In de beschikking van 22 februari 2013 was bepaald dat de onderlinge vermogensrechtelijke regelingen tussen partijen deel uitmaakten van de beschikking. De rechtbank oordeelde dat er geen grond meer was voor de vaststelling van de verdeling, aangezien partijen zelf een voorwaardelijke overeenkomst hadden gesloten. De rechtbank baseerde haar bevoegdheid om de onderlinge regelingen in de beschikking op te nemen op artikel 819 van het Wetboek van Burgerlijke Rechtsvordering, wat partijen het voordeel biedt van een executoriale titel.
De rechtbank concludeerde dat een uitvoerbaar bij voorraadverklaring van de beslissing om de regelingen deel uit te laten maken van de beschikking geen juridische betekenis heeft. De partijen zijn gebonden aan hun onderlinge afspraken, en het instellen van hoger beroep verandert niets aan deze gebondenheid. De rechtbank weigerde daarom de verzochte aanvulling en verklaarde dat tegen deze beschikking geen hoger beroep openstaat.

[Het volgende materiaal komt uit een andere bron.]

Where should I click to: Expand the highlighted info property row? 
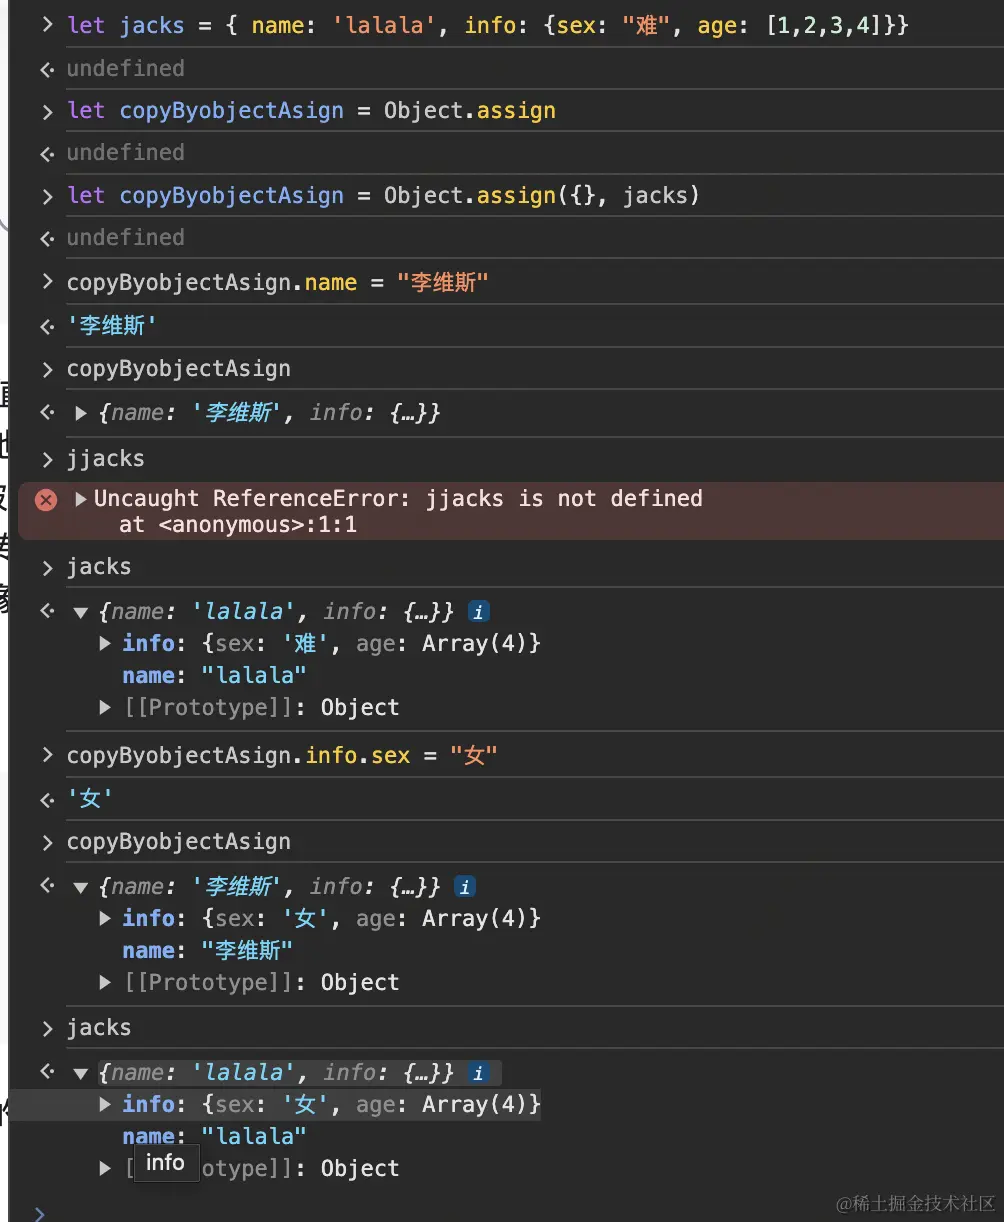pos(105,1104)

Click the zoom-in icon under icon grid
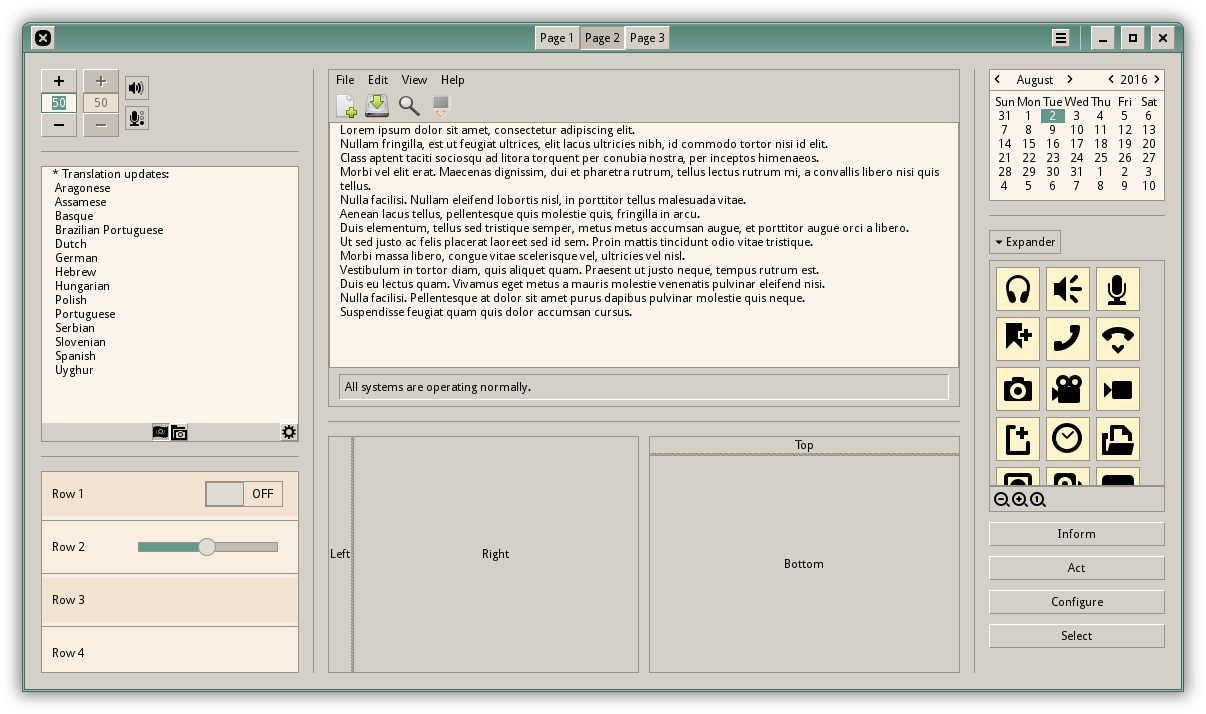click(1019, 500)
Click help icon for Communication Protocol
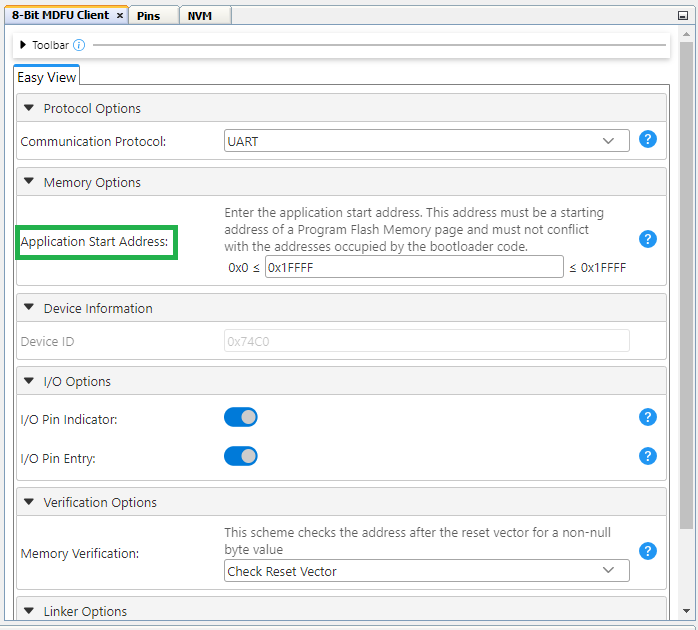The width and height of the screenshot is (698, 630). (x=647, y=140)

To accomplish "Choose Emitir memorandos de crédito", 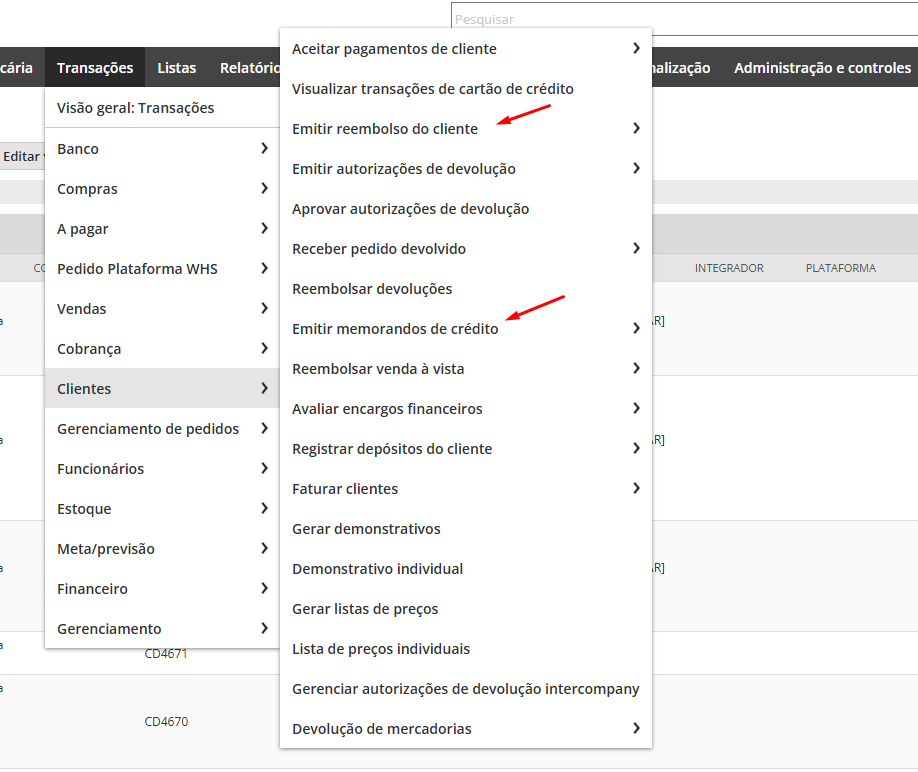I will pos(395,329).
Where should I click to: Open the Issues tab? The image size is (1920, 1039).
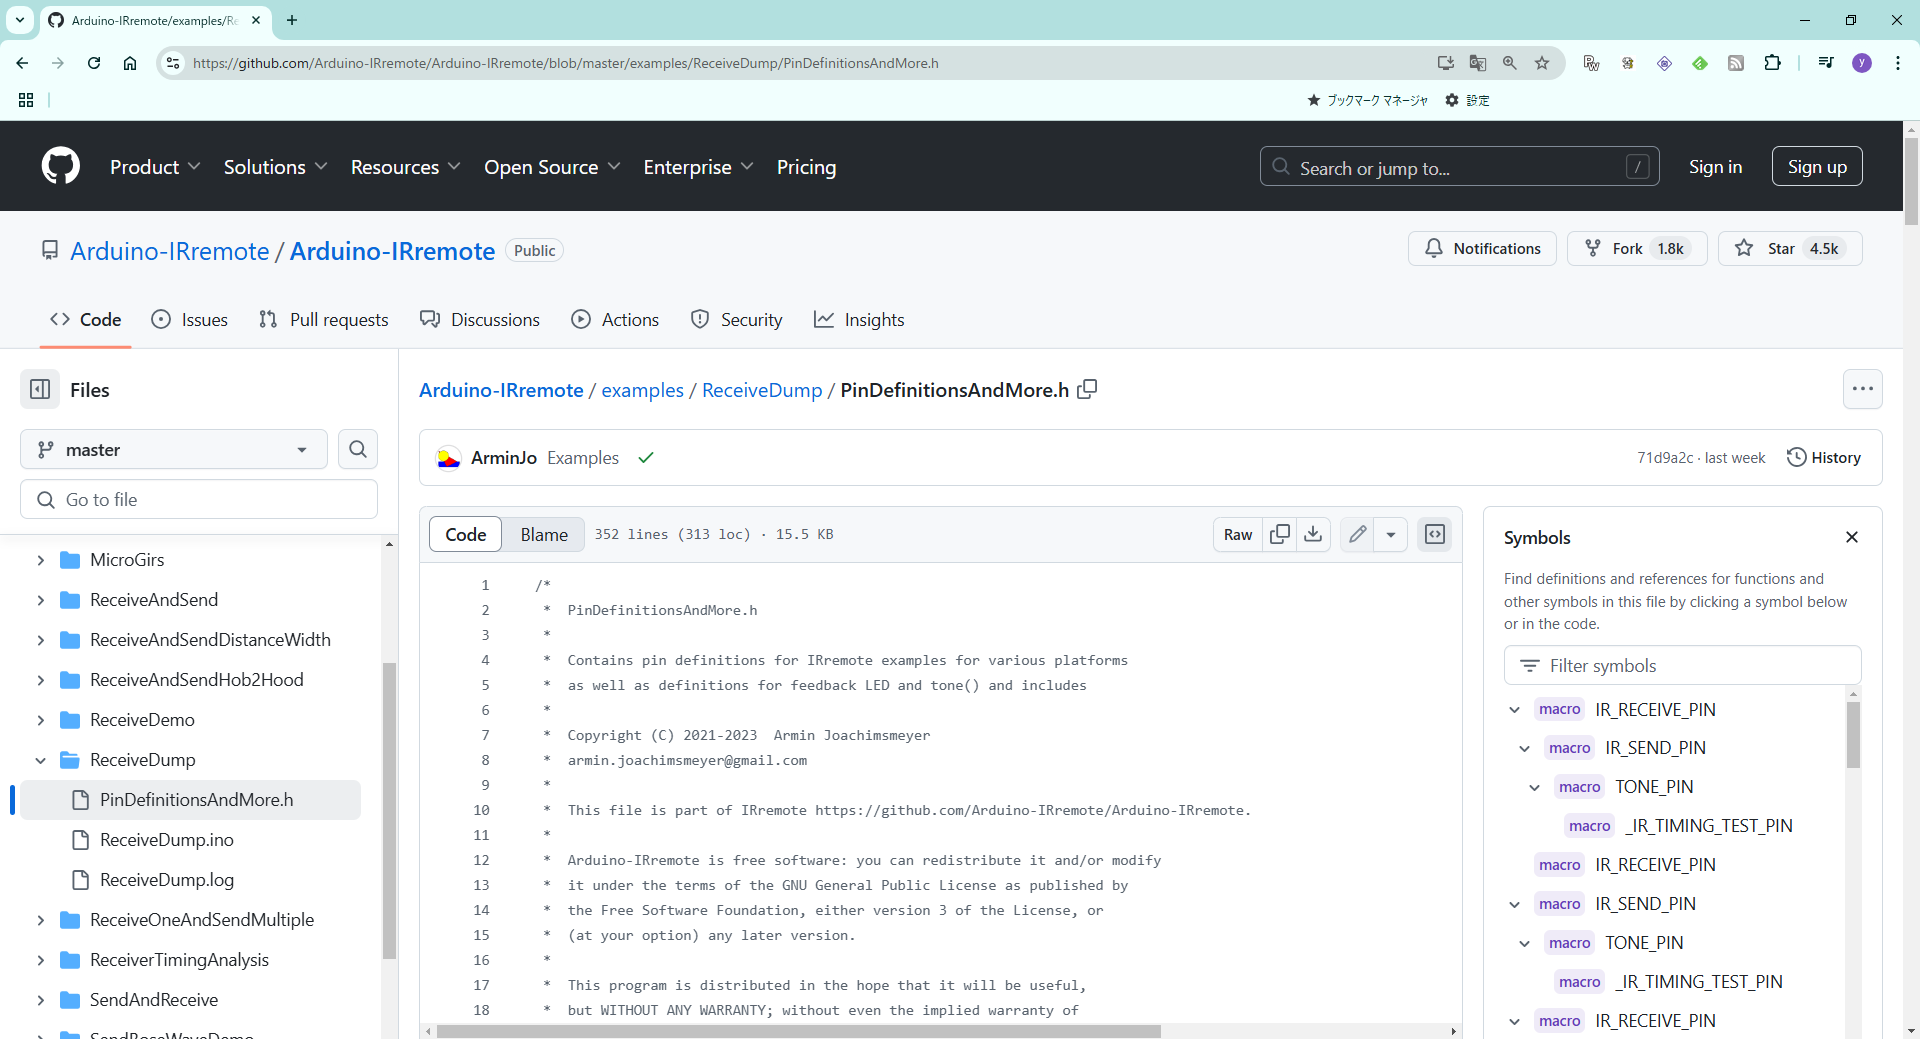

De beschikking is gegeven door mr. J. van Noort en uitgesproken ter openbare terechtzitting in aanwezigheid van griffier Voeten. De mededeling van de griffier benadrukte dat deze beschikking geen wijziging brengt in de mogelijkheden of termijn voor hoger beroep tegen de verbeterde beschikking.